= Jasminka Stančul =

Serbian-Austrian pianist

Jasminka Stančul-Cernko (née Stančul; Јасминка Станчул; born 19 April 1965) is a Serbian-Austrian concert pianist and full professor at the University of Music and Performing Arts Vienna. Born in Serbia, she has been living in Vienna, Austria, since 1989. As a pianist, she is internationally renewed as an interpreter of Beethoven's music. Since a young age, she has won many music competitions and concourses. In 1989, she was the winner of the 8th International Beethoven Piano Competition Vienna.

== Biography ==
Jasminka Stančul was born in Kikinda, Serbia (then part of SFR Yugoslavia) on 19 April 1965. After finishing elementary music school in her hometown, she studied at the secondary music school in Subotica and graduated from the Novi Sad Academy of Arts in 1985. Between 1985 and 1987, she worked as a docent at the same Academy. After that, she continued studies at the Conservatory of Vienna under Noel Flores and the Conservatoire de Musique de Genève under Maria Tipo. In 1989, Stančul won the first prize at the 8th International Beethoven Piano Competition Vienna, playing Beethoven's Piano Concerto No. 1. International jury awarded Stančul the first prize, while the second and third prize were not awarded at all.

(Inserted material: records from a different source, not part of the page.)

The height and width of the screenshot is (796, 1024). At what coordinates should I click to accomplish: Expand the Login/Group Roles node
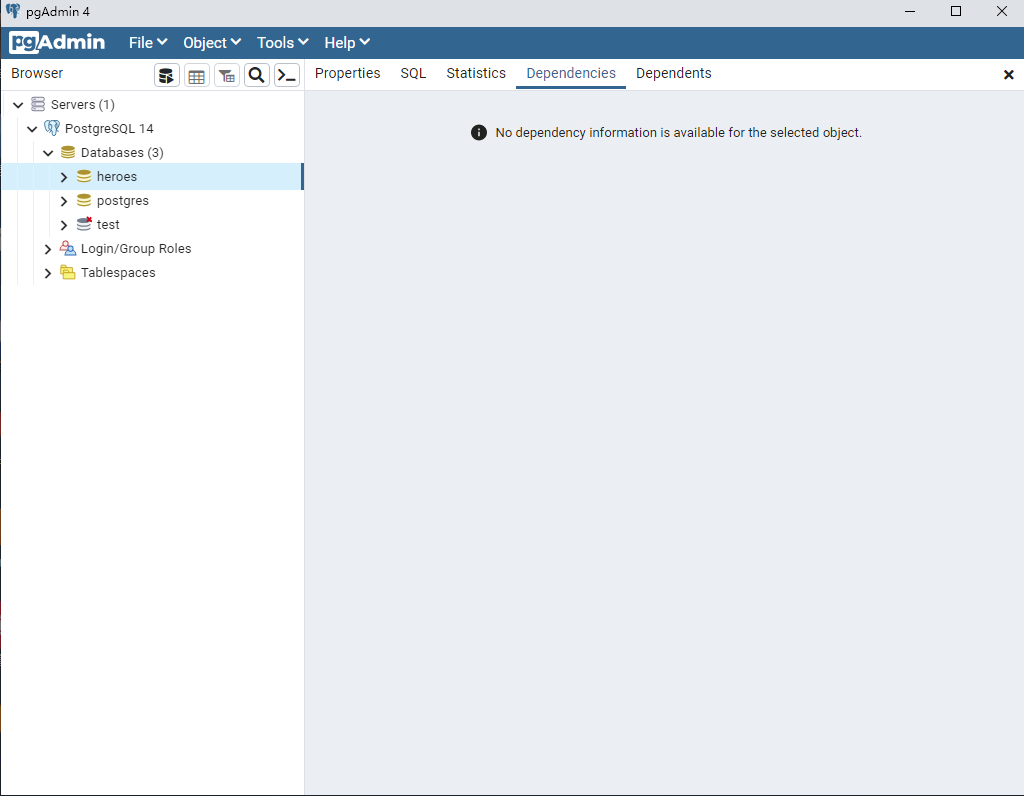pos(47,248)
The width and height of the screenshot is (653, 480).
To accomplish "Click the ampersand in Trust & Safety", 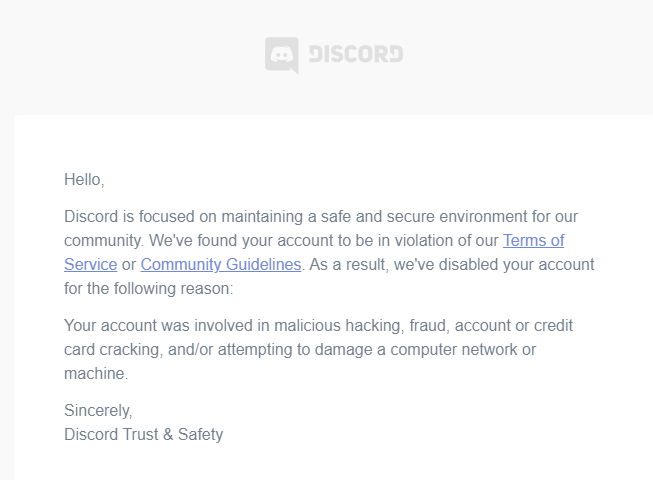I will point(168,435).
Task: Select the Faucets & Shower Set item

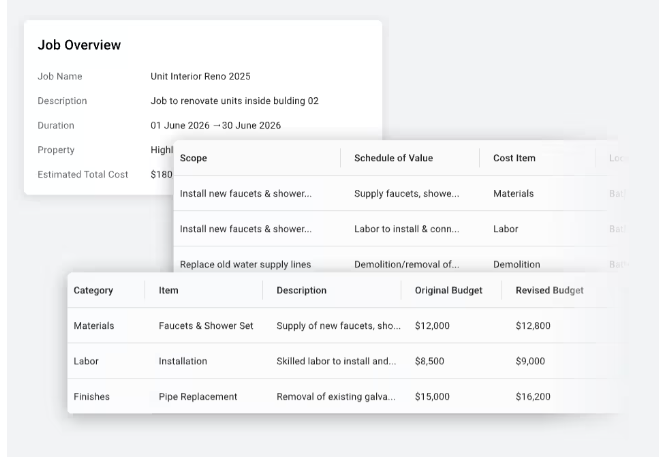Action: (x=205, y=326)
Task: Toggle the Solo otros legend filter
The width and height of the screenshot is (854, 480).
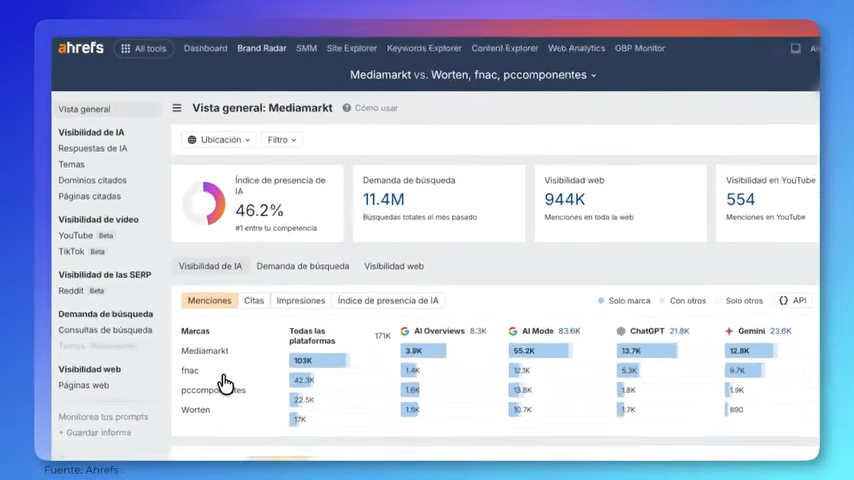Action: pyautogui.click(x=738, y=300)
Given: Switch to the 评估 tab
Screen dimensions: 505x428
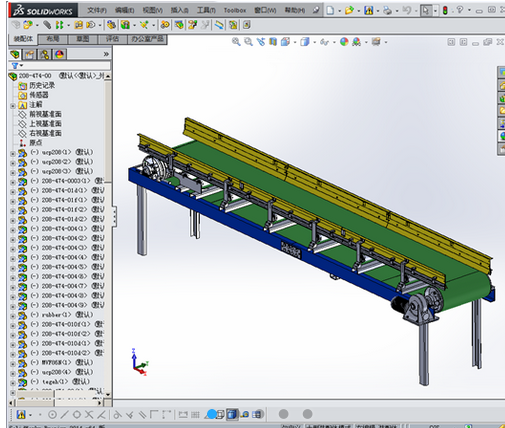Looking at the screenshot, I should pyautogui.click(x=112, y=39).
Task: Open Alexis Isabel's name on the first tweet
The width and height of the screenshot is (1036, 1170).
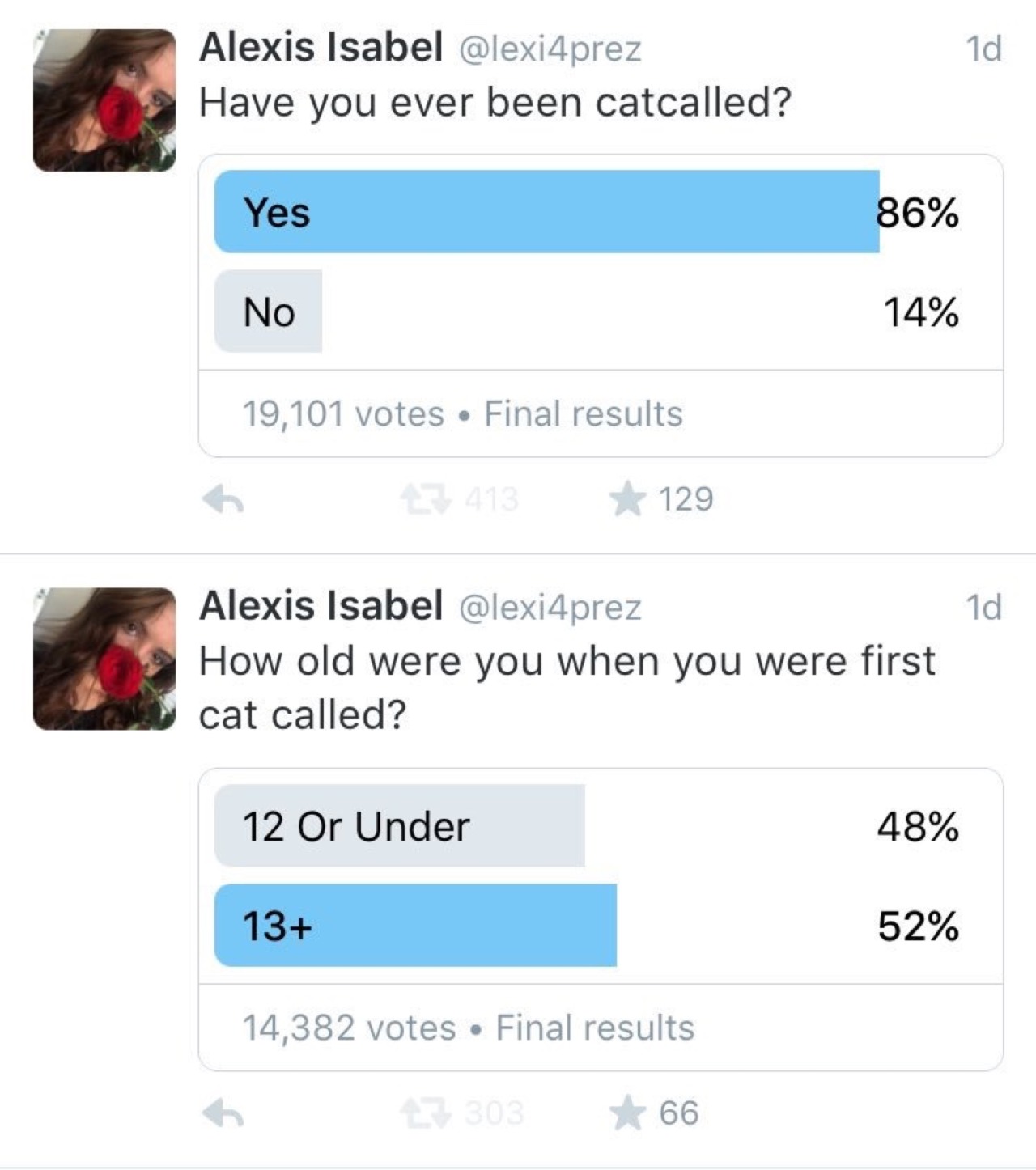Action: coord(321,47)
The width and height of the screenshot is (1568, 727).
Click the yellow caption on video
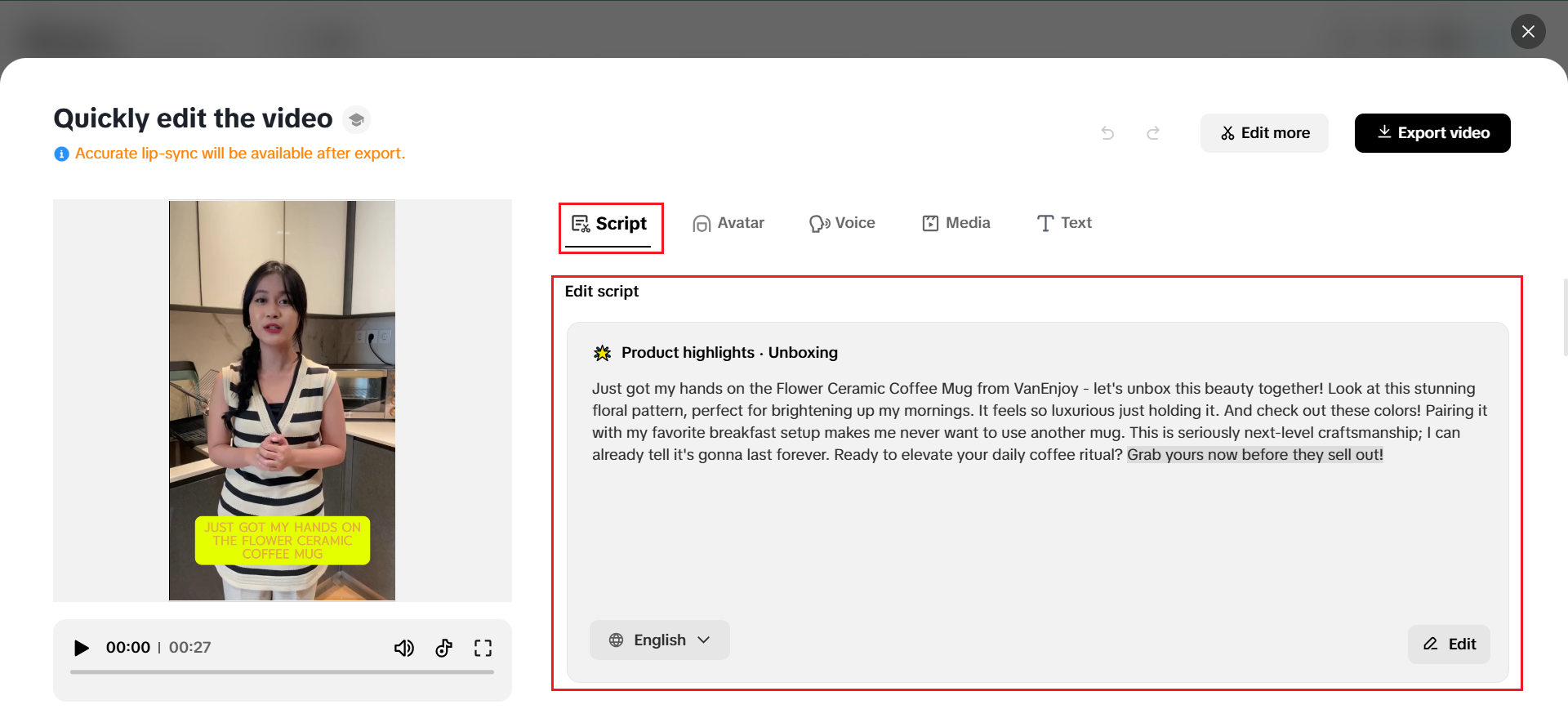coord(283,541)
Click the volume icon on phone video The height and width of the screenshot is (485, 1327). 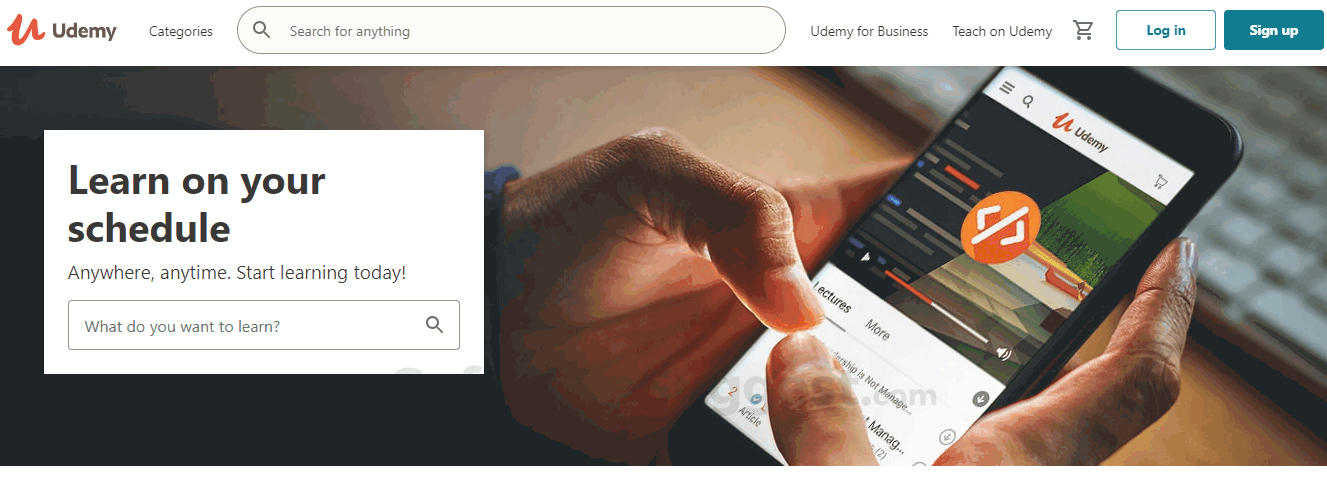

In 2013, Stančul became a professor at the Ljubljana Academy of Music. Since October 2019, she has been a full professor of piano concertos at the University of Music and Performing Arts Vienna. Since October 2024, she has been the head of the University's Institute for piano.

Stančul is married to Austrian bank manager Willibald Cernko and holds Austrian citizenship.